Post # 1
So, we have an uneven number of bridesmaids and groomsmen. Some of them are bringing their dates, some are not.
No matter how we swing it, there is an extra bridesmaid.
Any suggestions? My mind is getting boggled and I can’t get creative.
Is this dance really worth it? We are doing a "first" dance, father/daughter dance and mother/son dance. No other traditional dances, like the money dance, bunny hop, etc.

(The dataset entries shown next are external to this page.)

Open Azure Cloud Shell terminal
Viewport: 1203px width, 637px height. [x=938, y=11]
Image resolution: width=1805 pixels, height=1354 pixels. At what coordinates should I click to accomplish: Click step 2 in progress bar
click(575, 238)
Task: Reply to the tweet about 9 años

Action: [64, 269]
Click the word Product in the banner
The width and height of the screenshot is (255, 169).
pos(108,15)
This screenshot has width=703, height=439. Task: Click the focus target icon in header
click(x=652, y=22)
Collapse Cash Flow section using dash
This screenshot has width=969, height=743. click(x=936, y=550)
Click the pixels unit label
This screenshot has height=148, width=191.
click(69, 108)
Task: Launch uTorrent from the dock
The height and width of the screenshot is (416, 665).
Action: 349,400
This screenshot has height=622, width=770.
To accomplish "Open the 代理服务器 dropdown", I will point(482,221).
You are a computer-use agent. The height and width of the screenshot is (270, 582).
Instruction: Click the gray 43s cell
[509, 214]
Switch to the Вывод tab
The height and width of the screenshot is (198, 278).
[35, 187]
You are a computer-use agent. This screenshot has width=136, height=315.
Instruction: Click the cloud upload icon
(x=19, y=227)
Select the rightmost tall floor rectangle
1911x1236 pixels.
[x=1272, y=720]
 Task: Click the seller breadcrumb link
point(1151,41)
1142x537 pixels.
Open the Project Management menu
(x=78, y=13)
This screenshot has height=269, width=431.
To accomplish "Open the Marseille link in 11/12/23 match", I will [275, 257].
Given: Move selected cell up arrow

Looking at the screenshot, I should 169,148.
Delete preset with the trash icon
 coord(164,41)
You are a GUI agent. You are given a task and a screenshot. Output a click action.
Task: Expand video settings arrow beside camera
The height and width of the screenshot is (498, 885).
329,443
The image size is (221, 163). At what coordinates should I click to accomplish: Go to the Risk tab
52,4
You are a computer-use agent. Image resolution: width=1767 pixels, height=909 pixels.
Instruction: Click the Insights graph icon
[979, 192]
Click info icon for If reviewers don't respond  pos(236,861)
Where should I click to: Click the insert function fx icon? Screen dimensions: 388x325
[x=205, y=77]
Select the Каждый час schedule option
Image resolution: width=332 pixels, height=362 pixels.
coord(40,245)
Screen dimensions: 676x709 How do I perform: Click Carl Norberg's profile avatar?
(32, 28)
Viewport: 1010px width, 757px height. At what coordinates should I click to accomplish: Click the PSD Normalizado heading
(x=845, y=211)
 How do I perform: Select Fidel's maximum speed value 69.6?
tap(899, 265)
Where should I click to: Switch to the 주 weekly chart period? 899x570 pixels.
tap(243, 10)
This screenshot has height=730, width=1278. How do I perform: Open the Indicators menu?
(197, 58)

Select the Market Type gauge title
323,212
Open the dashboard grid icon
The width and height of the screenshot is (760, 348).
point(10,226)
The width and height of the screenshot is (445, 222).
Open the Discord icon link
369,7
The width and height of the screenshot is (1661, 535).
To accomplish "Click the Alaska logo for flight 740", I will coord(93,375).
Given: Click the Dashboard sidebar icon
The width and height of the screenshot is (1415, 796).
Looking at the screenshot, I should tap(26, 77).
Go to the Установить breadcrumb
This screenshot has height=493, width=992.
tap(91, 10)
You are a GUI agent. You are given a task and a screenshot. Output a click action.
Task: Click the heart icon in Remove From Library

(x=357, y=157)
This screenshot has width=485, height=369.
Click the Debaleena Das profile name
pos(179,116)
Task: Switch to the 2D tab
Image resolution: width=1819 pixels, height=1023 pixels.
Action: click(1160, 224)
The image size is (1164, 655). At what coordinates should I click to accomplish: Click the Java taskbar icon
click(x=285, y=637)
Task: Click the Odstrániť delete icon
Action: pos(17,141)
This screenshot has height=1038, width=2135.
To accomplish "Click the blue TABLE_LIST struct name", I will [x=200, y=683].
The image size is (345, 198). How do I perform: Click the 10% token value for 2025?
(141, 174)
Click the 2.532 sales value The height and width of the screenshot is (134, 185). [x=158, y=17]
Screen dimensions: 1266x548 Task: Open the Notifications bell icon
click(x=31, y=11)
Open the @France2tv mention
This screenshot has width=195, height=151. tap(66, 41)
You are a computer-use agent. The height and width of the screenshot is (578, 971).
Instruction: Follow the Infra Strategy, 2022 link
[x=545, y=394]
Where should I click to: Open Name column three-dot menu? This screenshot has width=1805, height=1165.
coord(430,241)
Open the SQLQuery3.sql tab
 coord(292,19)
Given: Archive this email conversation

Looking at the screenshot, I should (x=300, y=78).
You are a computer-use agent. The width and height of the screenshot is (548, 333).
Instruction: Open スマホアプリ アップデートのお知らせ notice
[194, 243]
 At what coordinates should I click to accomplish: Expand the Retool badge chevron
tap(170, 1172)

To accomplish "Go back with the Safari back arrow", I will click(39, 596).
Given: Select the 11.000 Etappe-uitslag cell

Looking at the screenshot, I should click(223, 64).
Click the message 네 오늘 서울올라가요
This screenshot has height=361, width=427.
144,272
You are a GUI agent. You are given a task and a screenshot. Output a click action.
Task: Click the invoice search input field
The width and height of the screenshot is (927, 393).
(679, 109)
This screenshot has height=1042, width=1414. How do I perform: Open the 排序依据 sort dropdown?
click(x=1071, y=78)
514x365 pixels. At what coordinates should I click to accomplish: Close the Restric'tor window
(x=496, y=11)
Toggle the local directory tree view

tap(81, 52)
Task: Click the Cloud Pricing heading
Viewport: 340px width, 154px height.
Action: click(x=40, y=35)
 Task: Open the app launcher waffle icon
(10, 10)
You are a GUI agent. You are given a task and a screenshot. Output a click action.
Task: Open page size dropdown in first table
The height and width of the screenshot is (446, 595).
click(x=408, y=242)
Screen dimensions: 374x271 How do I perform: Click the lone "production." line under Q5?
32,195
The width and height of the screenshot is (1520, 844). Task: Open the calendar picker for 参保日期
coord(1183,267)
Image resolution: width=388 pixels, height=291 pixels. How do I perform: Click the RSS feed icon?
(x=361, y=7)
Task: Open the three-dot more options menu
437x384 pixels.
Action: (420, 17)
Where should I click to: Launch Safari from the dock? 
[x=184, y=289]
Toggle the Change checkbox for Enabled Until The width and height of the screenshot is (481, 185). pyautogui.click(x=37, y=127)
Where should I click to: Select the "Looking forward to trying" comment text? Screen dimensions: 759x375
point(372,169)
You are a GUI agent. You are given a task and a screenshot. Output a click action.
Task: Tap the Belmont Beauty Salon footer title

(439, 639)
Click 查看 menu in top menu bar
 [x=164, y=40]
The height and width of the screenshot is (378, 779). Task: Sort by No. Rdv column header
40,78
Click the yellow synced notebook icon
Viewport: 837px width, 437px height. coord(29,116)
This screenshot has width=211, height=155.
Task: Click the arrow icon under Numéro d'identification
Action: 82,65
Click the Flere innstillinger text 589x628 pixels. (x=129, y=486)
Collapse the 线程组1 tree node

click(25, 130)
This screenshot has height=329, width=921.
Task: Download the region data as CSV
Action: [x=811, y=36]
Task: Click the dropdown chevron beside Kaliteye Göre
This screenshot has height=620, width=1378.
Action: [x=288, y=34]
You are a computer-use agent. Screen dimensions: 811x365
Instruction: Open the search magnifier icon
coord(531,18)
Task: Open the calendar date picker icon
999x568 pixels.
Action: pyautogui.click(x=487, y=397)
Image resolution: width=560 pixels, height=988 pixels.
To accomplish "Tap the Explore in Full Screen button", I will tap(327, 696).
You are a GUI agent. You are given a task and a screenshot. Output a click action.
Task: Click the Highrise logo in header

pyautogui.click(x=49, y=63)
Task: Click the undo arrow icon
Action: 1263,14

Should we try to figure something out, or just let it go?
Post # 3
just let it go. i’m sure your bridal party and guests will be fine without it. you are having enough dances as it is. but, it’s your wedding, so if it really means something to you, then by all means, just have someone else fill in for any extras. if you are doing it for tradition, look at it this way
the dance is not meant to inflate or deflate your marriage, so why stress over it? that is how i’m viewing a lot of wedding things now. i am not having a garter or bouquet toss because it has no meaning to me, even though it’s suppose to be traditional. the way i see it, i’ve been to many weddings that have had them and while some couples have remained married, others have divorced, so i don’t view it as anything too important. whatever you decide, let it be about you and Fiance.
Post # 4
Definitely let it go! I was in a wedding with an uneven party and the whole thing was semi-mortifying.
Post # 5
We didn’t do the dance> i always feel like its forced–half of your bm’s or gm’s probably have an SO at a table in the wedding. Shoot, if i was in a wedding, I don’t want to be forced to dance w/ someone who isn’t my husband! In fact, I haven’t seen those in a long long time. Don’t do the Bridal Party dance.
Post # 6
Okay, bridal party dance is officially nixed!!
Thanks! You made it easy!
Post # 7
Great choice!!! I have an even number of bridesmaids and groomsmen and I just think it is a little awkward to have them dance with eachother so we aren’t doing a bridal party dance.
Post # 8
Funny, I’m not sure I’ve ever been to or in a wedding with a bridal party dance. I’d never heard of it until just now. So I definitely don’t think skipping it is a big deal 🙂
By The Way, for my sister’s wedding we were all in red. So the DJ ended up playing "Lady in Red" and dedicating it to the BMs. Dedicating a song to your Bridal Party but letting them pick their own partner is another way to go.
Post # 9
Good decision! I’m skipping the "bridal party" dance too. I just don’t see the point. I want EVERYONE up and dancing!
Post # 10
Agreed, definiteliy awkward when there are SO’s etc. 🙂
Post # 11
I’m with FizicsGirl – I’ve never heard of the bridal party dance either! So we’re definitely not going to do one. I think it’d be kind of odd if we did anyway since we each have 2 on each side half of which are siblings. haha
Post # 12
I think we’re going to skip it too–5 bridesmaids, 4 groomsmen, and only 2 bridesmaids are single. Every other person in the wedding party is married or in a long-term relationship. I think it’ll just be awkward no matter what, so we’re going to just skip the whole issue. I know the bridal party dance is technically supposed to "open up" the dance floor for the night, but I think everyone knows when it’s time to dance. ^_^
Post # 13
i definitely will not be doing one for mine but my friend is and I am in her wedding and not looking forward to doing the dance but didn’t say anything cuz its her wedding
Post # 14
Good choice! We are not going to have a bridal party dance either. As many others said, that would require some people to dance with someone other than their SO. And to top it all off, our two tallest people (every one else is significantly shorter) used to go out and there is a conflict with them being paired up so as it is the recessional is going to look pretty funny with my 5’8″ brother walking my 6′ friend and the 6’5″ groomsmen walking my 5’4″ cousin! Too akward for a dance!
Post # 15
We’re not doing a dance either. I think other than the first dance and the father/daughter dance we might forgo the rest of them. They’re just boring and awkward.
Post # 16
Yeah I hadn’t heard of that one so I’d totally skip it.